(Texto selecionado):
——
A decisão da Suprema Corte dos Estados Unidos de invalidar o uso da Lei de Poderes Econômicos de Emergência Internacional (IEEPA) para criar tarifas comerciais retirou, de imediato, as sobretaxas que incidiram sobre produtos brasileiros desde 2025. Horas depois do julgamento, o ex-presidente Donald Trump anunciou um novo adicional global de 10%, válido por 150 dias a partir da próxima terça-feira (24).
Na prática, segundo o especialista em comércio exterior Jackson Campos, a queda do antigo “tarifaço” — que chegava a 40% em alguns itens — combinada com a nova alíquota temporária significa que a maioria dos bens exportados pelo Brasil voltará à tarifa original acrescida de 10%. Aço e alumínio permanecem com 50%, aos quais se somará o aumento recém-decretado.
——
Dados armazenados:
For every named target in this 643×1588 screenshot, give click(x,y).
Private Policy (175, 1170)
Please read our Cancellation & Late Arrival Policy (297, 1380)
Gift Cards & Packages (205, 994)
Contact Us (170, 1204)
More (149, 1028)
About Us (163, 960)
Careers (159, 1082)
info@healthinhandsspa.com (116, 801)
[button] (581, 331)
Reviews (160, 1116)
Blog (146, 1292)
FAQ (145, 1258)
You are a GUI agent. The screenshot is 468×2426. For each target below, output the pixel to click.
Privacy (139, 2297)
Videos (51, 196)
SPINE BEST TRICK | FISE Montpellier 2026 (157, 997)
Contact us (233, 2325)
——
(Atividades):
- 1) Cite o trecho do texto sobre as tarifas que começa em "A decisão da" e termina em "o aumento recém-decretado.".
- 2) Com base no texto sobre as tarifas, explique por que a maioria dos bens exportados pelo Brasil voltará à tarifa original acrescida de 10%.

(Exercício resolvido):
- 1)
A decisão da Suprema Corte dos Estados Unidos de invalidar o uso da Lei de Poderes Econômicos de Emergência Internacional (IEEPA) para criar tarifas comerciais retirou, de imediato, as sobretaxas que incidiram sobre produtos brasileiros desde 2025. Horas depois do julgamento, o ex-presidente Donald Trump anunciou um novo adicional global de 10%, válido por 150 dias a partir da próxima terça-feira (24).
Na prática, segundo o especialista em comércio exterior Jackson Campos, a queda do antigo “tarifaço” — que chegava a 40% em alguns itens — combinada com a nova alíquota temporária significa que a maioria dos bens exportados pelo Brasil voltará à tarifa original acrescida de 10%. Aço e alumínio permanecem com 50%, aos quais se somará o aumento recém-decretado.

- 2) Isso ocorre porque a decisão da Suprema Corte derrubou o antigo "tarifaço", que chegava a 40% em alguns itens. A essa queda se soma a nova alíquota global temporária de 10% anunciada por Trump.